(QUESTIONS)
(1) Translate the following sentence from the text on the Douglas C-54 Skymaster into Spanish: "It was the first four-engine transport to enter USAAF service."
(2) Continue the text on the Douglas C-54 Skymaster beyond its final sentence.

Dover’s first strategic airlifter is represented by the single remaining C-54M, which was specially modified during the Berlin Airlift for hauling coal. The Skymaster’s restoration was also quite extensive, and took several years. The inside shows examples of its World War II cargo and passenger configurations—and if parts become available will display how medical litters were carried in its Korean War role as a Medivac aircraft. During the restoration process, we were fortunate to find a photograph of this aircraft showing its military serial #44-9030 and the markings it carried in the Pacific Theater in World War II. They were still in place during her service in the Berlin Airlift and we have restored the aircraft in these markings.
The C-54 on display at the museum is the last surviving “M” model in existence. There were only 38 of this model converted.
The Douglas C-54 (designated R5D by the U.S. Navy) was the military variation of the DC-4 four-engine commercial transport. It was the first four-engine transport to enter USAAF service. The USAAF accepted a total of 1,164 Skymasters from 1942 to 1947. Its maximum load capacity was 28,000 pounds of cargo or 49 passengers.
Although it served with the USAAF as a transport, the C-54 made history when it became the first “official” presidential transport aircraft (Air Force One). Known as “The Sacred Cow,” it was built in 1944 for use by President Franklin D. Roosevelt. One special feature was an elevator behind the passenger cabin to lift the President in his wheelchair in and out of the plane. The passenger compartment included a conference room with a large desk and bullet-proof picture window. President Roosevelt made his first and only flight in this aircraft traveling to Yalta, in the USSR, in February 1945. For security reasons, the tail number on the aircraft was changed for this flight. After Roosevelt’s death in April 1945, the “Sacred Cow” remained in presidential service during the first 27 months of the Truman Administration. On 26 July 1947, President Truman signed the National Security Act of 1947 while on board the “Sacred Cow.” This act established the Air Force as an independent service, making the “Sacred Cow” the “birthplace” of the U.S. Air Force. It was later assigned to other transport duties and was eventually retired in October 1961.

(LISTED RECORDS)
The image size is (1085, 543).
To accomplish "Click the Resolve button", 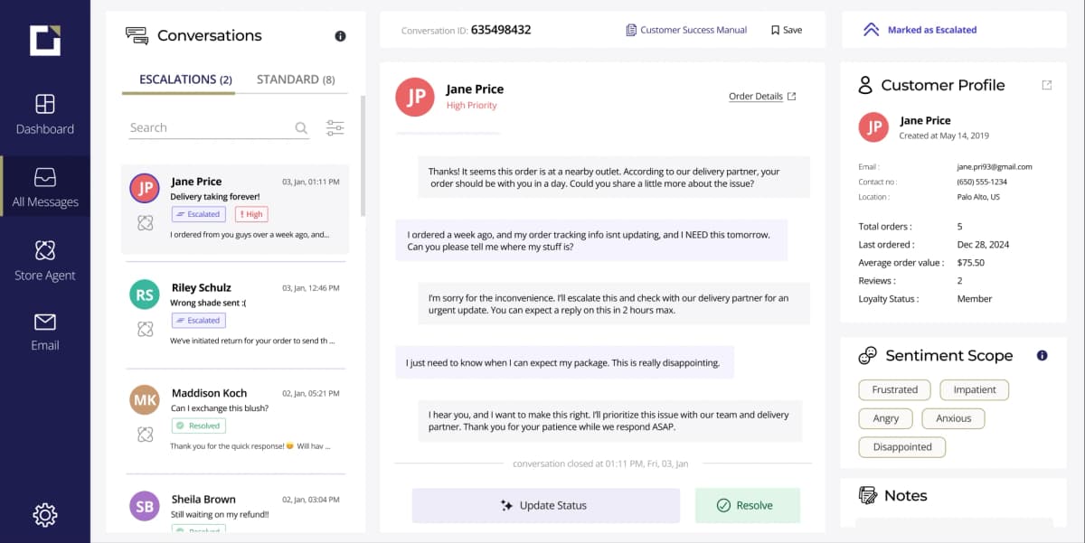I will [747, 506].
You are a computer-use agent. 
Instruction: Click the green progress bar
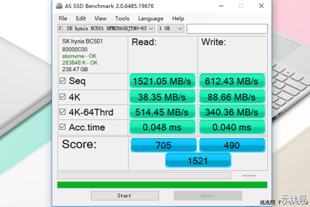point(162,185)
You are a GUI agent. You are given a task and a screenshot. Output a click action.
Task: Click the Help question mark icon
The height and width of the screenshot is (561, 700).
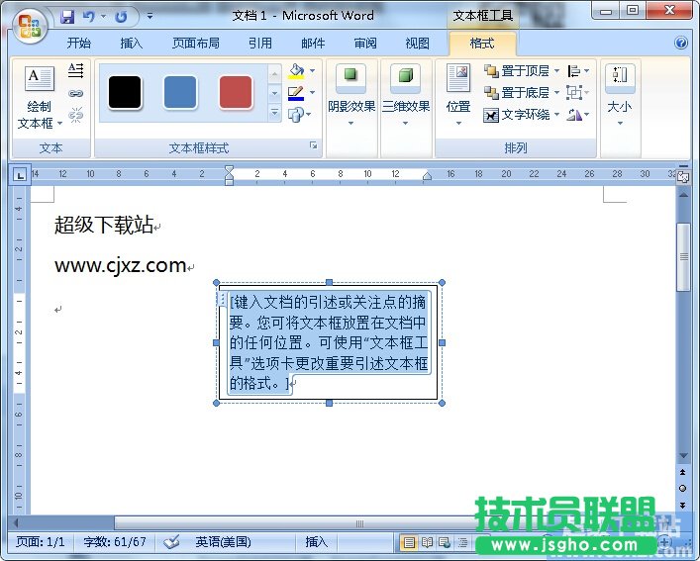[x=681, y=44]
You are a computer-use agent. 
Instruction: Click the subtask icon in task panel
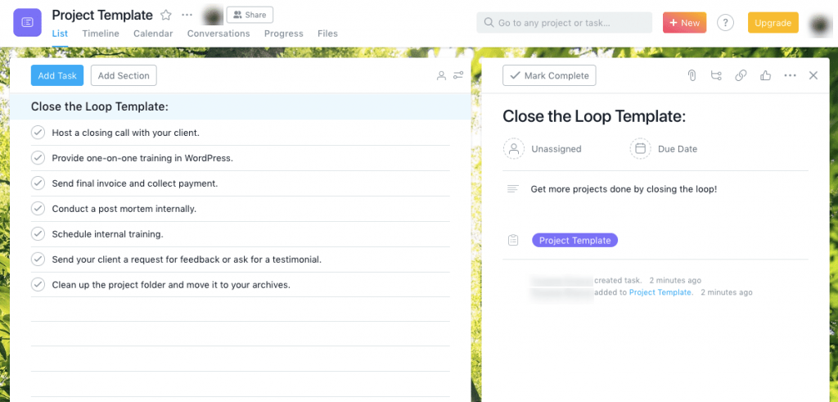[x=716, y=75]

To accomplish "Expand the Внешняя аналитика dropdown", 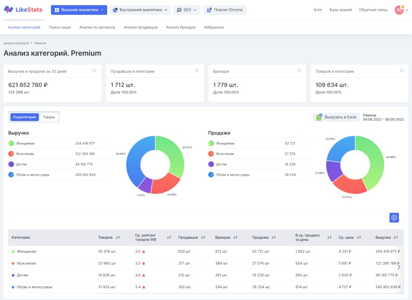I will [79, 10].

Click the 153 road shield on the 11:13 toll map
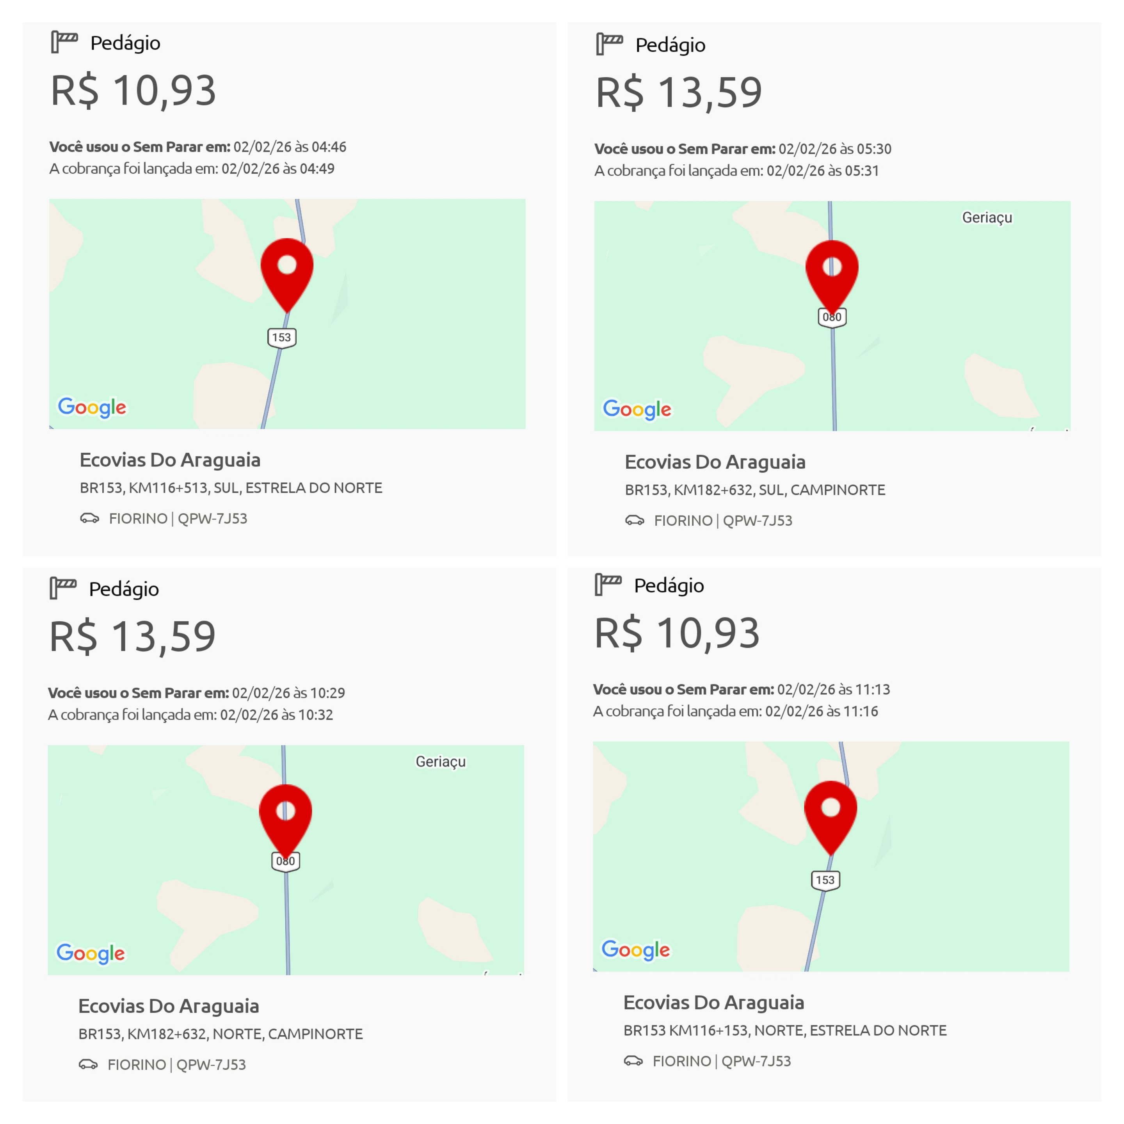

(ANSWERS TO THE EXERCISES)
(1) Fue el primer transporte cuatrimotor en entrar en servicio en la USAAF.

(2)
During the Berlin Airlift in 1948, every C-54 the USAF had was pressed into service to supply the isolated city. Many C-54s were later converted into litter-carrying planes for use during the Korean Conflict, returning 66,000 patients to the United States.
In later years, Douglas developed the XC-112, a pressurized version of C-54E Skymaster military transport. It had a longer fuselage, larger rectangular windows in place of circular portholes, and four 2,100 hp Pratt and Whitney R-2800-34 radial engines. After testing, this aircraft entered commercial service as the DC-6 and military service as the C-118 Liftmaster.